Registration Dossier

Administrative data

Endpoint:
acute toxicity: oral
Type of information:
experimental study
Adequacy of study:
key study
Study period:
10 August 1982 - 15 September 1982
Reliability:
1 (reliable without restriction)
Rationale for reliability incl. deficiencies:
other: GLP compliant study conducted in accordance with international guidelines.
Cross-reference
Reason / purpose:
reference to same study

Data source

Reference
Reference Type:
study report
Title:
Unnamed
Year:
1982
Report Date:
1982

Materials and methods

Test guideline
Qualifier:
according to
Guideline:
OECD Guideline 401 (Acute Oral Toxicity)
Deviations:
no
Principles of method if other than guideline:
Not applicable.
GLP compliance:
yes
Test type:
standard acute method
Limit test:
no

Test material

Reference
Name:
Unnamed
Type:
Constituent
Test material form:
other: yellowish clear liquid
Details on test material:
Label: P0086
Storage: at RT, in the dark

Test animals

Species:
rat
Strain:
Wistar
Sex:
male/female

Administration / exposure

Route of administration:
oral: gavage
Vehicle:
water
Doses:
Screening study:
---------------
50, 250, 1250 and 5000 mg/kg

Single dose level study:
---------------------
2000, 2830, 4000 and 5660 mg/kg
No. of animals per sex per dose:
Screening study:
---------------
Four groups, each of 2 fasted rats (1 male, 1 female)

Single dose level study:
---------------------
One group of 10 fasted rats (5 males, 5 females)
Control animals:
no

Results and discussion

Effect levelsopen allclose all
Sex:
male/female
Dose descriptor:
LD50
Effect level:
2 711 mg/kg bw
Based on:
test mat.
Sex:
male
Dose descriptor:
LD50
Effect level:
2 852 mg/kg bw
Based on:
test mat.
Sex:
female
Dose descriptor:
LD50
Effect level:
2 529 mg/kg bw
Based on:
test mat.

Any other information on results incl. tables

Screening study:

The mortalities indicated an LD50 in the range 1250 mg/kg - 5000 mg/kg.

Single dose level study:

A total of 26 (12 male, 14 female) of the 40 animals died during the study period. The majority of deaths occurred during the day of dosing. All remaining deaths were noted 24 hours after treatment.
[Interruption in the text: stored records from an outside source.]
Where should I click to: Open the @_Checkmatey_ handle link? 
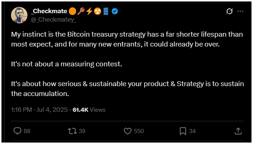(x=53, y=19)
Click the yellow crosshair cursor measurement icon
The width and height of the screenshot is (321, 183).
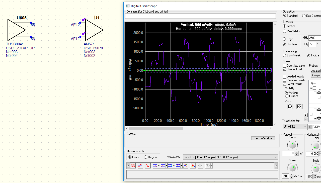pyautogui.click(x=193, y=166)
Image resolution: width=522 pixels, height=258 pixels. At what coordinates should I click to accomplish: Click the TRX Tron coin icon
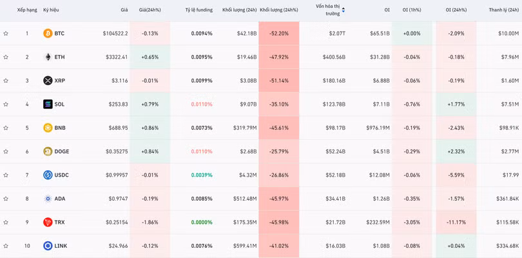(48, 222)
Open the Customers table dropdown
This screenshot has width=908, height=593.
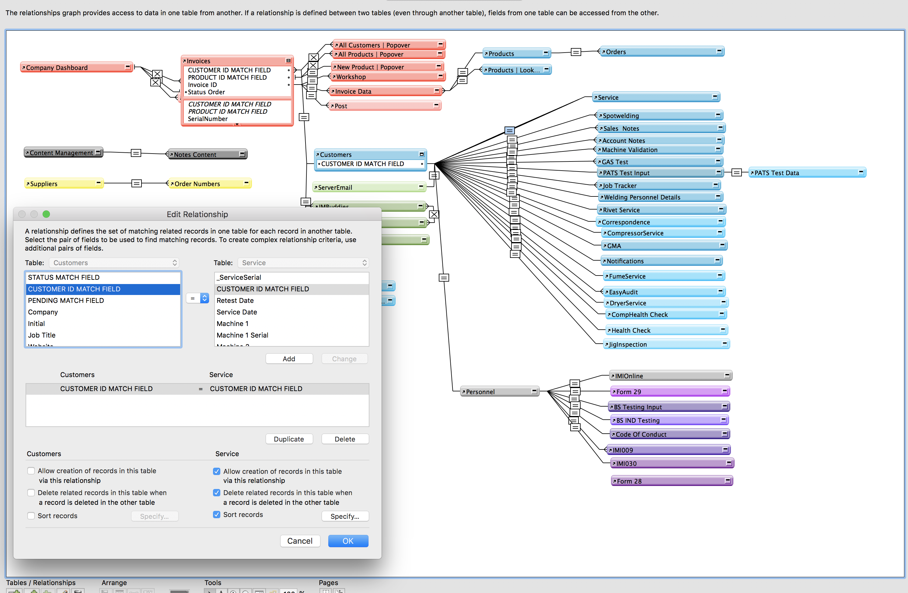pyautogui.click(x=114, y=263)
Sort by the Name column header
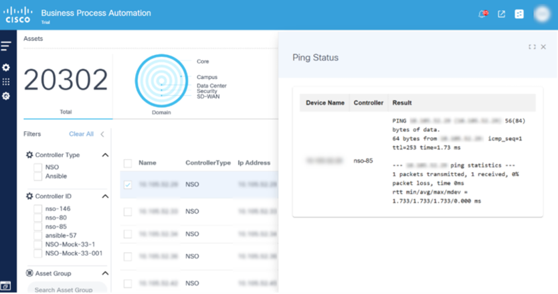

Major signs of toxicity were prostration, lethargy and lacrimation. All surviving animals showed body weight gains at the end of the study period. Major pathological findings were associated with the lungs, which appeared pale in colour with occasional red speckles.

Applicant's summary and conclusion

Interpretation of results:
not classified
Remarks:
Migrated information Criteria used for interpretation of results: EU
Conclusions:
The acute oral median lethal dose (LD50) of P0086 in the Wistar-derived rat was estimated to be 2711 mg/kg bodyweight.
Executive summary:

The acute oral toxicity study was performed from August 1982 - September 1982 according to OECD Guideline 401 and GLP.
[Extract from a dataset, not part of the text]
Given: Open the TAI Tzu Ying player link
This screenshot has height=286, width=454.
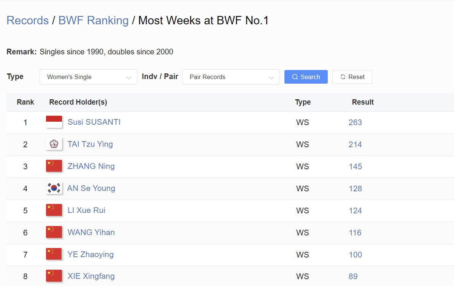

A total of 26 of the 40 animals died during the study period. Major signs of toxicity were prostration, lethargy and lacrimation. All surviving animals showed body weight gains at the end of the study period. Major pathological findings were associated with the lungs, which appeared pale in colour with occasional red speckles.

The acute oral median lethal dose (LD50) of P0086 in the Wistar-derived rat was estimated to be 2711 mg/kg bodyweight.